*** Opening of GIVEN DATA ***

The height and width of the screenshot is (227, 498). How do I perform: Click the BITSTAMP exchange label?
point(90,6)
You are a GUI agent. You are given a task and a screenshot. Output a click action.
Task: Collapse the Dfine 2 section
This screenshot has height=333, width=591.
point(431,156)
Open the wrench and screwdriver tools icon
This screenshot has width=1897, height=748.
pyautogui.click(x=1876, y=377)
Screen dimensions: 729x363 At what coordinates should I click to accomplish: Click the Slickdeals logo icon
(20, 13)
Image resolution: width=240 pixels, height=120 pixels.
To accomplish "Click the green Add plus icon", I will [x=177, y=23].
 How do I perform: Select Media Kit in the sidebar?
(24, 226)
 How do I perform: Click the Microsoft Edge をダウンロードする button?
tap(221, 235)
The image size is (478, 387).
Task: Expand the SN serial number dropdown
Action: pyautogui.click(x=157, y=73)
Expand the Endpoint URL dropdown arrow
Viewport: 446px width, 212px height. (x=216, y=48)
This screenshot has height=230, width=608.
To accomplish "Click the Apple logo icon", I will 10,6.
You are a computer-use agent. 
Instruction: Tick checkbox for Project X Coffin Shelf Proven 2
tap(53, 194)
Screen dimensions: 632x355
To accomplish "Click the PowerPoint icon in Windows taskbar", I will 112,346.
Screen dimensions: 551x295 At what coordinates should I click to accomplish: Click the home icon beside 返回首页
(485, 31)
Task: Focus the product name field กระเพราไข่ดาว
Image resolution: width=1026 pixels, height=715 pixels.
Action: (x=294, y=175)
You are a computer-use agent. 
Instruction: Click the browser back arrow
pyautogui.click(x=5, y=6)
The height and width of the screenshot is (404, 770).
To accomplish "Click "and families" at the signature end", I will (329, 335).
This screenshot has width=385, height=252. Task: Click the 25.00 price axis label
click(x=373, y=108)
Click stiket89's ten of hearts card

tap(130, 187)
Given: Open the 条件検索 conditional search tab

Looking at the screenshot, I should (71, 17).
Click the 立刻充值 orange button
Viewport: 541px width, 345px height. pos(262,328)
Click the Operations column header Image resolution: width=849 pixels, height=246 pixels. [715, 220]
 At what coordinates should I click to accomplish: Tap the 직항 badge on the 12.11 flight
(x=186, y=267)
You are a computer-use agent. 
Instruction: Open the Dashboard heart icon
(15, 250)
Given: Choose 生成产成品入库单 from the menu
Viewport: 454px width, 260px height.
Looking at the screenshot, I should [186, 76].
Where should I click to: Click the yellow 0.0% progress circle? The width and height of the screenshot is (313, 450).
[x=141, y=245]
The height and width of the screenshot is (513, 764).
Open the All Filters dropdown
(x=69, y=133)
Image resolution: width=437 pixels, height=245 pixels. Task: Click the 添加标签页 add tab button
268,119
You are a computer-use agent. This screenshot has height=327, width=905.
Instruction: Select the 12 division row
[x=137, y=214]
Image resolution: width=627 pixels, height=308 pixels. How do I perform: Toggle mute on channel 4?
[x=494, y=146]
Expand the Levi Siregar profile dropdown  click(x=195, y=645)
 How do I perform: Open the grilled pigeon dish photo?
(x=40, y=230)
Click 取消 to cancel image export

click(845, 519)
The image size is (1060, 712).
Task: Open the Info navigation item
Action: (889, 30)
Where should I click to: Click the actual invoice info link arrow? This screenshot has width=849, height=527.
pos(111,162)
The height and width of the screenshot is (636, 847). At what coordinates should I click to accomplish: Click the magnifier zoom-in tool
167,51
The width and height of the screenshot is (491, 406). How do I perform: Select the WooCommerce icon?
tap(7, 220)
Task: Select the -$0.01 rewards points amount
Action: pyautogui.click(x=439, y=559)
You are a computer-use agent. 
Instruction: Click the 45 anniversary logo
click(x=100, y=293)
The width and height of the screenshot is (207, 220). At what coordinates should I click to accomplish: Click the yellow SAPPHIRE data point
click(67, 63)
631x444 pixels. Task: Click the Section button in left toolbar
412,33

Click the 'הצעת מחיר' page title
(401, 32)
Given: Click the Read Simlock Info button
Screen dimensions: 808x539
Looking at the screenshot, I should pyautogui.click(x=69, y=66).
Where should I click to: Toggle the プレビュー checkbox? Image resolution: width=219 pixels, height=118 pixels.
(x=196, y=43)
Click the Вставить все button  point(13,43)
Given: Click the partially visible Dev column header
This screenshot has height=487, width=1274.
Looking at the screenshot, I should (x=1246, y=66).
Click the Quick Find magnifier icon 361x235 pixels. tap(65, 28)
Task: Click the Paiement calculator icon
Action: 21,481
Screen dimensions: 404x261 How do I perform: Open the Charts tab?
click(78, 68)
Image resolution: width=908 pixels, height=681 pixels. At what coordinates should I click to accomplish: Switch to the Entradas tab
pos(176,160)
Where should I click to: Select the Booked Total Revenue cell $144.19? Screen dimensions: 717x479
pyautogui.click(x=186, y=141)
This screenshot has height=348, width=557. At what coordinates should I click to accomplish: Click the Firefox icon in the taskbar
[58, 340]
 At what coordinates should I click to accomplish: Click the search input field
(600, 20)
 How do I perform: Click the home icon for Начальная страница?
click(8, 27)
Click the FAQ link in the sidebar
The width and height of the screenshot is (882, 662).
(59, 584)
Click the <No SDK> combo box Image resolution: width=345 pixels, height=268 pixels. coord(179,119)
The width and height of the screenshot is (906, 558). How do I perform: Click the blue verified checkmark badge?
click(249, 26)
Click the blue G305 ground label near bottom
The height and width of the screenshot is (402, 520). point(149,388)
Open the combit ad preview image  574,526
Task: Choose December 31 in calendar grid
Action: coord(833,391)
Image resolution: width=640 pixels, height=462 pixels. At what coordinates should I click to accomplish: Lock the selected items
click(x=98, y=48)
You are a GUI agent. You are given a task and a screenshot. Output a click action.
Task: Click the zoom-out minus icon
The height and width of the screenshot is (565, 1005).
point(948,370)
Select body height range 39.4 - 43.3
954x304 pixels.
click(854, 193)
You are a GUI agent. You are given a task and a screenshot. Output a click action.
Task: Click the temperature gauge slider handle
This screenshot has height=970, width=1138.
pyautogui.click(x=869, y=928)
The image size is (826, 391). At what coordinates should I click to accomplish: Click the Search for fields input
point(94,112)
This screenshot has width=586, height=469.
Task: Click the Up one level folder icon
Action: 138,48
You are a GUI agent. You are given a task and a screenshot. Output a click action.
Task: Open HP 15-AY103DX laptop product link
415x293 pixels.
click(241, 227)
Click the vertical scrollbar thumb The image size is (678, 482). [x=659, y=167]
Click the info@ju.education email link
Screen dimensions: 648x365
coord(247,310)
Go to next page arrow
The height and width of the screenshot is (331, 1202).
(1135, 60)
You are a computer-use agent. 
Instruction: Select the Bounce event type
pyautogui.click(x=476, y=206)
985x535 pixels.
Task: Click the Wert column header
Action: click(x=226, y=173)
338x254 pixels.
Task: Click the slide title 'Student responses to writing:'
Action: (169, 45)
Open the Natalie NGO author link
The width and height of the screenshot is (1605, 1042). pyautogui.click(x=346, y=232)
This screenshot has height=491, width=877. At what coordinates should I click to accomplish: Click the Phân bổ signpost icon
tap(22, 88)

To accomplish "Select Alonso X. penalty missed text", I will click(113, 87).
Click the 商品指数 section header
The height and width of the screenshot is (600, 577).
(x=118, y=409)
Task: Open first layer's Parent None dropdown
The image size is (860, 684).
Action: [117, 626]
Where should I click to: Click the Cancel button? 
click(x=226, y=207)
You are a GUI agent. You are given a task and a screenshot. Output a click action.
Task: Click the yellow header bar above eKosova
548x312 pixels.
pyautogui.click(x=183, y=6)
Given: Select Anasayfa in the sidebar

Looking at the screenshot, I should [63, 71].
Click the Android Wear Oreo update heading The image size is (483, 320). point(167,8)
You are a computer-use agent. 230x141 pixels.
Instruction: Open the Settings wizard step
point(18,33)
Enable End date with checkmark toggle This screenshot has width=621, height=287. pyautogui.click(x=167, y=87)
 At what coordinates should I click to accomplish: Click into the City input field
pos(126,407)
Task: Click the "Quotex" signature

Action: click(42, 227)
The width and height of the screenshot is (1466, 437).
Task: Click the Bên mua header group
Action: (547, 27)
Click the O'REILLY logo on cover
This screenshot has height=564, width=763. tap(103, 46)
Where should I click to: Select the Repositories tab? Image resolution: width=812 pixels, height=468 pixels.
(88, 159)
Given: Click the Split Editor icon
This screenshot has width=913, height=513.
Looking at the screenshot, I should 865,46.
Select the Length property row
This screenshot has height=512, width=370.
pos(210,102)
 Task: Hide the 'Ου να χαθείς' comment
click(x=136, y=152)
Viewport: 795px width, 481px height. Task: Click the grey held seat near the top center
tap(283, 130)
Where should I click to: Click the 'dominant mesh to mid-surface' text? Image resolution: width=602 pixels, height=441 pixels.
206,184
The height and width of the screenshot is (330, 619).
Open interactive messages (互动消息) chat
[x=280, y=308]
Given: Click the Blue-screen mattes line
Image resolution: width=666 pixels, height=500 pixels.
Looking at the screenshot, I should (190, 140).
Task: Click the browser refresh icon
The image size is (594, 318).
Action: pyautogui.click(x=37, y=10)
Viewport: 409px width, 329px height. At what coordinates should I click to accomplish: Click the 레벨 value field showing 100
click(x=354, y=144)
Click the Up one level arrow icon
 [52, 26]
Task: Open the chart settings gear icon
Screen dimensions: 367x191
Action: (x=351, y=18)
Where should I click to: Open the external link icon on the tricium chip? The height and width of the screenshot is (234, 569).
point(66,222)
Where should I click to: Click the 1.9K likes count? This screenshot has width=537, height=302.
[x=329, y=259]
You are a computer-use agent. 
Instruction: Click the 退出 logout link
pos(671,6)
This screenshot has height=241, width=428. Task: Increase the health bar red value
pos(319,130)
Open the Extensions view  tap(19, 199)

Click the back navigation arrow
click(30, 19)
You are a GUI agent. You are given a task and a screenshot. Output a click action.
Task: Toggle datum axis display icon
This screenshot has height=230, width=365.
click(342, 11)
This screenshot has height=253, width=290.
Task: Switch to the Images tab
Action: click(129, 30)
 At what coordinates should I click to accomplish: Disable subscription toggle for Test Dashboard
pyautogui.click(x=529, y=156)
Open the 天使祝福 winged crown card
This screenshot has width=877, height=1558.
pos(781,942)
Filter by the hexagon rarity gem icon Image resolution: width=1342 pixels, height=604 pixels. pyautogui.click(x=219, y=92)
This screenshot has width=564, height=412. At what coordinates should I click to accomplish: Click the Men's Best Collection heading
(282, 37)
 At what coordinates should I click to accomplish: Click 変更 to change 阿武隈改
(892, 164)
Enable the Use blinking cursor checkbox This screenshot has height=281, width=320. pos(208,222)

*** Close of GIVEN DATA ***

### [TASK DIRECTIONS]
Lines containing the string "Enable" in the entries above should be counted. State that number alone.

### [SOLUTION FOR THIS TASK]
2